What is expected: Once the pictures are removed, return each record below exactly as written.

(Data extracted from a collection)
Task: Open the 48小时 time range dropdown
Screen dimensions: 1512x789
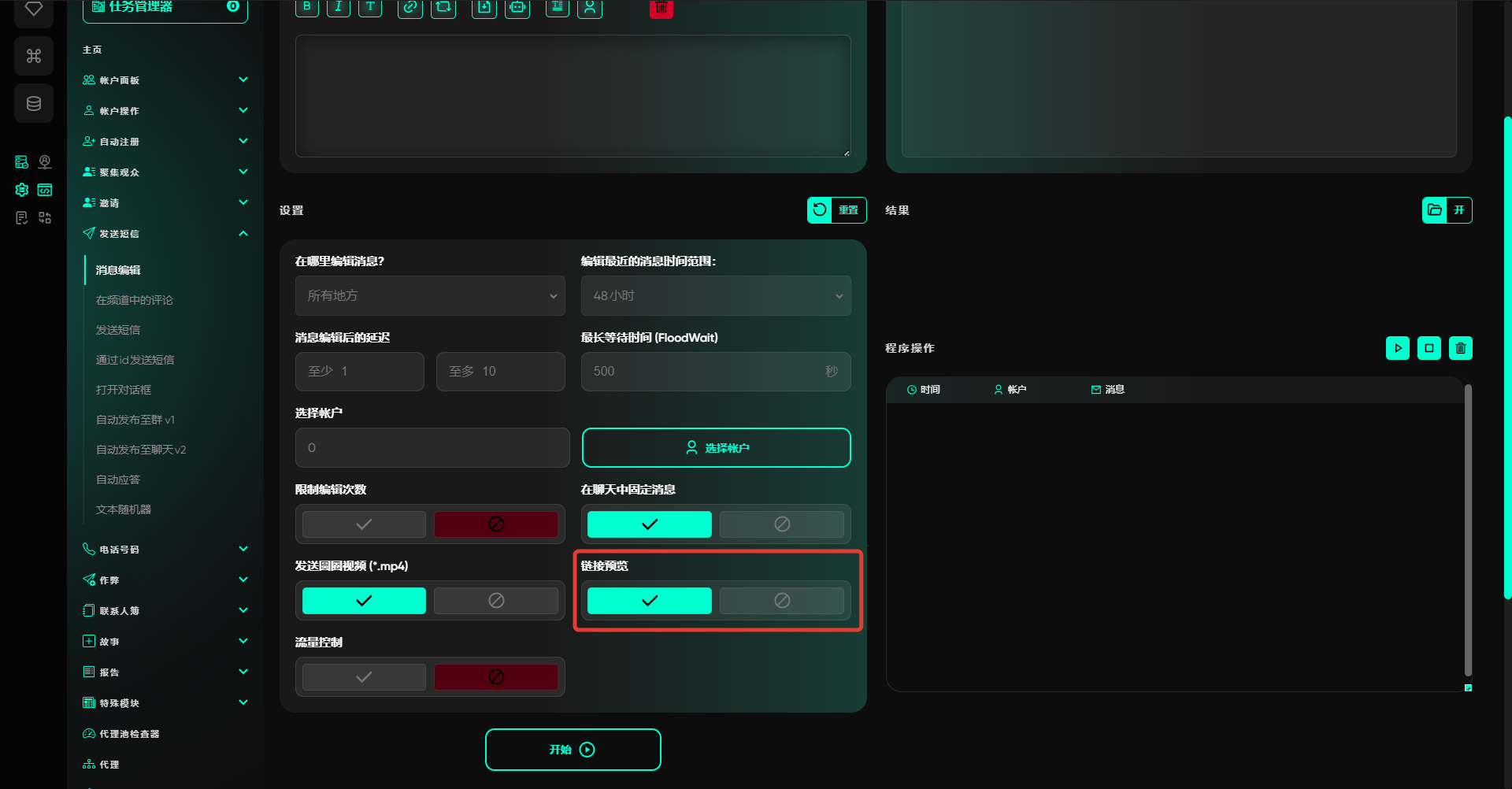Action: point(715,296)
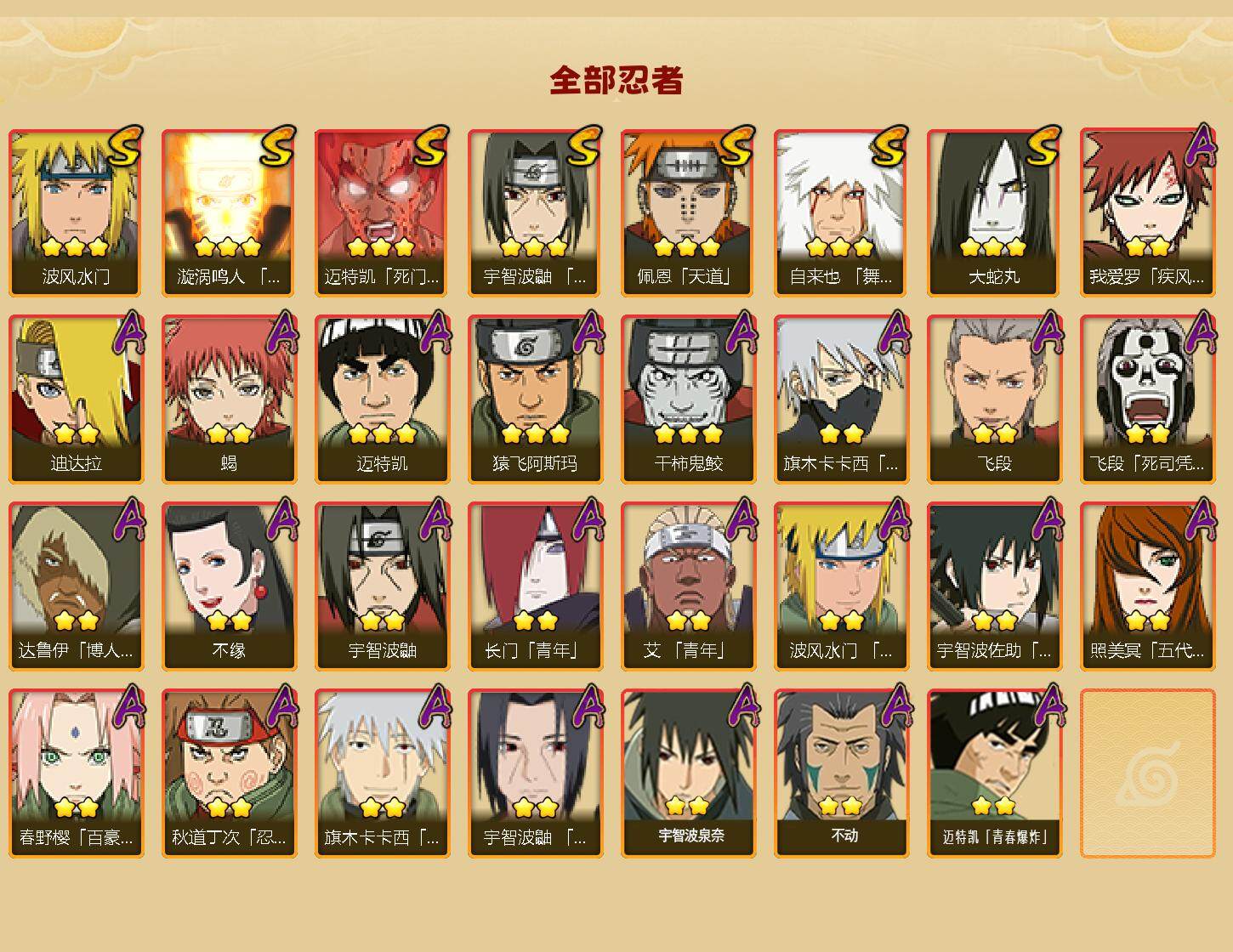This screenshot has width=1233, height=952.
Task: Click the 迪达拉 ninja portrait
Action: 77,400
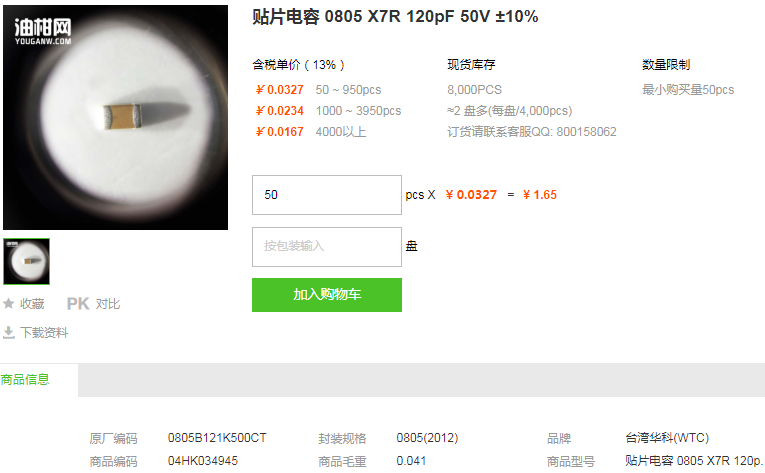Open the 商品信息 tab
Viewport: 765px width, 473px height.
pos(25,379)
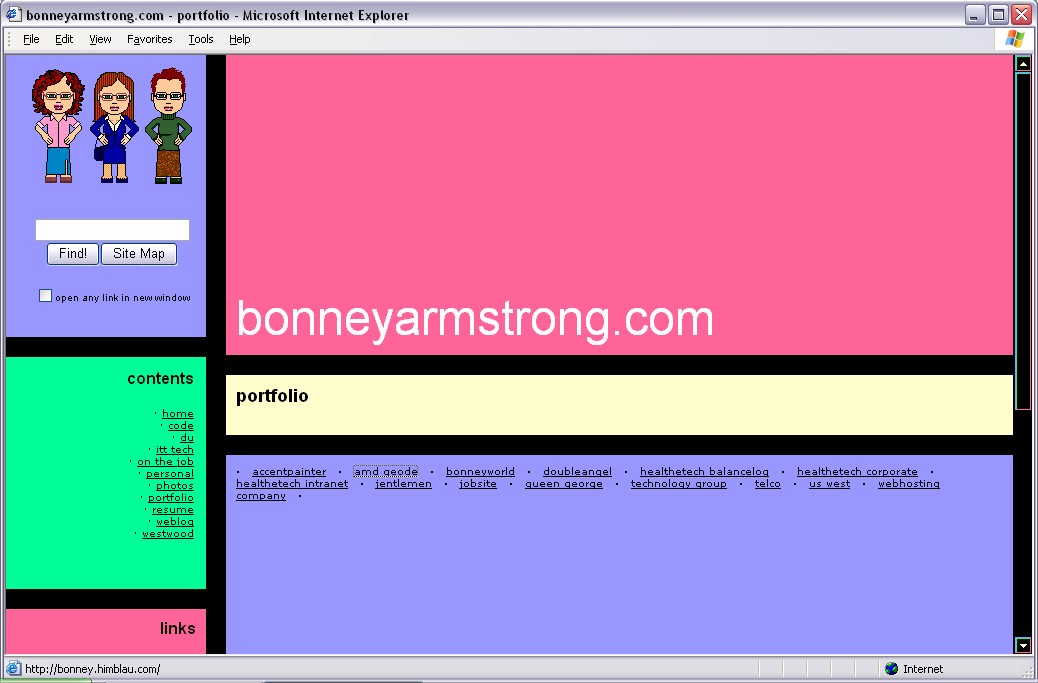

Exercise output:
Task: Open the 48小时 time range dropdown
Screen dimensions: 1512x789
Action: point(715,296)
This screenshot has width=1233, height=952.
Task: Click the 迪达拉 ninja portrait
Action: 77,400
Open the 商品信息 tab
Viewport: 765px width, 473px height.
pos(25,379)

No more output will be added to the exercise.